Community Strategies Group unites us with other organizations dedicated to rural success to share, learn, and innovate. We know from our own work that the starting point of whether you can grow a business is if you can move from working “in” your business to working “on” your business. CSG has supported me and my colleagues in creating the space, cultivating the ideas, and building the systems to do just that.
Dennis West is the president of Northern Initiatives and a member of the Institute’s Rural Development Innovation Group.
“The People in These Communities Are Not Giving Up”
By Ines Polonius
Talent is distributed equally across the United States. Opportunity is not. I firmly believe—and Communities Unlimited is rooted in the belief—that access to opportunity should not depend on where you live, how much you have in the bank, or what you look like. That’s our vision and the heart of our work: everyone has the opportunity to live and work in their hometown.

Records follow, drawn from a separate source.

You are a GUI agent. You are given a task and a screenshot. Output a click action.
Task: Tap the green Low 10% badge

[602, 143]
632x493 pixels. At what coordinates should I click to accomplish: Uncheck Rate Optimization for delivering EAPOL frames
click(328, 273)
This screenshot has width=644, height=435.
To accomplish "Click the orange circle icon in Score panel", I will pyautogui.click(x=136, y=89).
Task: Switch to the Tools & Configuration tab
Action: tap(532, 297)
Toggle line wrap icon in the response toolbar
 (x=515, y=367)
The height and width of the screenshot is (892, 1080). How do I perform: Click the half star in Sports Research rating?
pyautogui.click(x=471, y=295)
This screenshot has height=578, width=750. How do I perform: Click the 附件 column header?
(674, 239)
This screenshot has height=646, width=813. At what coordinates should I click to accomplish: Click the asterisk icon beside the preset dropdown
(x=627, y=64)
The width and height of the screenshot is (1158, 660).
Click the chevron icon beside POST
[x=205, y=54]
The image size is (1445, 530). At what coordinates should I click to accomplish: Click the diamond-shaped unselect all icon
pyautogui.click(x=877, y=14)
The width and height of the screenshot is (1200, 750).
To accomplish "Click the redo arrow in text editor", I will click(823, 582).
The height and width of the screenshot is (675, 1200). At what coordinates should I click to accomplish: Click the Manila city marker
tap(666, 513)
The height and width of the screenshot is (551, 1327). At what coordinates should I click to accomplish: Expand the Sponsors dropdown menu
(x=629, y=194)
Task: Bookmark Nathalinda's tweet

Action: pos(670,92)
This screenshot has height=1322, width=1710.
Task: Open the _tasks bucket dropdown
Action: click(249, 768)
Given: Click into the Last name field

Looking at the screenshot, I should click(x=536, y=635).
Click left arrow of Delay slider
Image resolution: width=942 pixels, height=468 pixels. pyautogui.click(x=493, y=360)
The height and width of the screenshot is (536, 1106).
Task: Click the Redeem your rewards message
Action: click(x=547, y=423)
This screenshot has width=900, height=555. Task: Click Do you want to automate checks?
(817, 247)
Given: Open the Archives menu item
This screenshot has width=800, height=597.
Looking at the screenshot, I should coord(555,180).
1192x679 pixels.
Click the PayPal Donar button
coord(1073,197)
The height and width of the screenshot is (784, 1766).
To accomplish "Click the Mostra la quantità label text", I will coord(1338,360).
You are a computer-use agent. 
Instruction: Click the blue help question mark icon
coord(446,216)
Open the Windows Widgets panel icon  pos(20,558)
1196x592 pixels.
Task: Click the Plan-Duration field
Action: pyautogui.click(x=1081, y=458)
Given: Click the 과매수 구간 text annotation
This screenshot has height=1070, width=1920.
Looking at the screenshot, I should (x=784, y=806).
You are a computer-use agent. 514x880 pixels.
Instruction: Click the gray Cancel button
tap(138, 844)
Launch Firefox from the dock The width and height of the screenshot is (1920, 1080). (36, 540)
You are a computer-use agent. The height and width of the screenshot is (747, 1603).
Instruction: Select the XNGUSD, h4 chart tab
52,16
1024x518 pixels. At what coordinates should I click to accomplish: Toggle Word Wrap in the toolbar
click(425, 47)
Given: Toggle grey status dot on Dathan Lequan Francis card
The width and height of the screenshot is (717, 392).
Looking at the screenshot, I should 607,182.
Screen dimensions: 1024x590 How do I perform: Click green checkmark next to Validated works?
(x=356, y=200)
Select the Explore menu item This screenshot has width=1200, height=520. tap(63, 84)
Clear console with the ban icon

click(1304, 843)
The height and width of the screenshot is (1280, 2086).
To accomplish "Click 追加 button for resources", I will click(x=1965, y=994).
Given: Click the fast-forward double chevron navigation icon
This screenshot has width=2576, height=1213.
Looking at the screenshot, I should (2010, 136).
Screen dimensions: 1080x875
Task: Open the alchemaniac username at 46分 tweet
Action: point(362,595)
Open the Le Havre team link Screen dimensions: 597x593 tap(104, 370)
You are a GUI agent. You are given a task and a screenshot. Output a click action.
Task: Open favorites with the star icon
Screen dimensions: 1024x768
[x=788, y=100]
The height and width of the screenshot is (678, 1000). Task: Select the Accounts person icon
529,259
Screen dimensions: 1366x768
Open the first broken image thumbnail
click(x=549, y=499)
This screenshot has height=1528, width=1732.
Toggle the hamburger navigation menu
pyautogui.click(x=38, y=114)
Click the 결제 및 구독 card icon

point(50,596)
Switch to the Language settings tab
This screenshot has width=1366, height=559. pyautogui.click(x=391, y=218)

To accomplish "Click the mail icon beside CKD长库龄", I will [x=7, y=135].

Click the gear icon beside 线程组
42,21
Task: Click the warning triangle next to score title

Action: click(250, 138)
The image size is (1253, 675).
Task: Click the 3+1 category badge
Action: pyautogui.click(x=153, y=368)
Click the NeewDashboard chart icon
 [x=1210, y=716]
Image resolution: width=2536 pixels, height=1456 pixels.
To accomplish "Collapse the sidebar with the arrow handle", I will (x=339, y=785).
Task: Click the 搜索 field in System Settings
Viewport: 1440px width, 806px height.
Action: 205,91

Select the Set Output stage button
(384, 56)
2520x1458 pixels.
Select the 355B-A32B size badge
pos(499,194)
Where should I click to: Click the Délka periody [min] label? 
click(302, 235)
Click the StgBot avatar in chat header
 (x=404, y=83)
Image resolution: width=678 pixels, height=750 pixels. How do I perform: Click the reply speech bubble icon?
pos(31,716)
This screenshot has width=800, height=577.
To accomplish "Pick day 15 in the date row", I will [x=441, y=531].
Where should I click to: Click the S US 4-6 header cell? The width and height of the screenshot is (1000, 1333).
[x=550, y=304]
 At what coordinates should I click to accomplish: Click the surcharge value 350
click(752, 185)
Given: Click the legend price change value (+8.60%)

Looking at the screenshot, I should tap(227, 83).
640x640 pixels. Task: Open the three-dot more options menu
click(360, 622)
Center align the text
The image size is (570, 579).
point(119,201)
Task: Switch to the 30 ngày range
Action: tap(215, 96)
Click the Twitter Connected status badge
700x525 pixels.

How do we do this? Through old-fashioned human connection and ingenuity combined with cutting-edge technology. We work in a seven-state region in the South that spans the Mississippi Delta, parts of the Black Belt, Oklahoma tribal lands, and the Rio Grande Valley. Many people see these regions as lacking, and if you focus on the decades of poverty and the people and funders who have left, you could give up. What I see is different. I see a pool of entrepreneurs who are courageous, creative, and persistent.
When we started creating opportunities for people to lead and grow at Communities Unlimited, I had a big aha moment: I had tried this before and failed. Trying for a second time forced me to create space for others to try new things, fail, and learn from those experiences. Making failure OK is critical to creating an organization full of leaders. It has forever changed how we work.
It even informs how we work with communities. We can partner, coach, teach, and cheerlead, and, ultimately, the community leaders we work with are responsible for creating their own futures. If things fail the first time around, we all dust ourselves off and try again.
In the 2018 fiscal year alone, the technical assistance we provided leveraged $62 million in outside resources for small business and infrastructure projects in rural communities across our seven states. Last year, we lent just over $5 million for small businesses, community infrastructure development, and gap financing that traditional lenders could not supply.
We work and invest where others have given up because the people in these communities are not giving up. They have hope. They are willing to work as hard as it takes to make a better life for themselves and their children in their hometowns.
Work in rural places can feel isolating at times, not just to our field staff but even to our leadership. Since 2011, Community Strategies Group has provided Communities Unlimited with national exposure. Our work together, especially with the Rural Development Innovation Group, gives us access to innovation going on across the country while connecting us with philanthropic partners, think tanks, and others committed to a stronger rural America.
Ines Polonius is the CEO of Communities Unlimited and a member of the Institute’s Rural Development Innovation Group.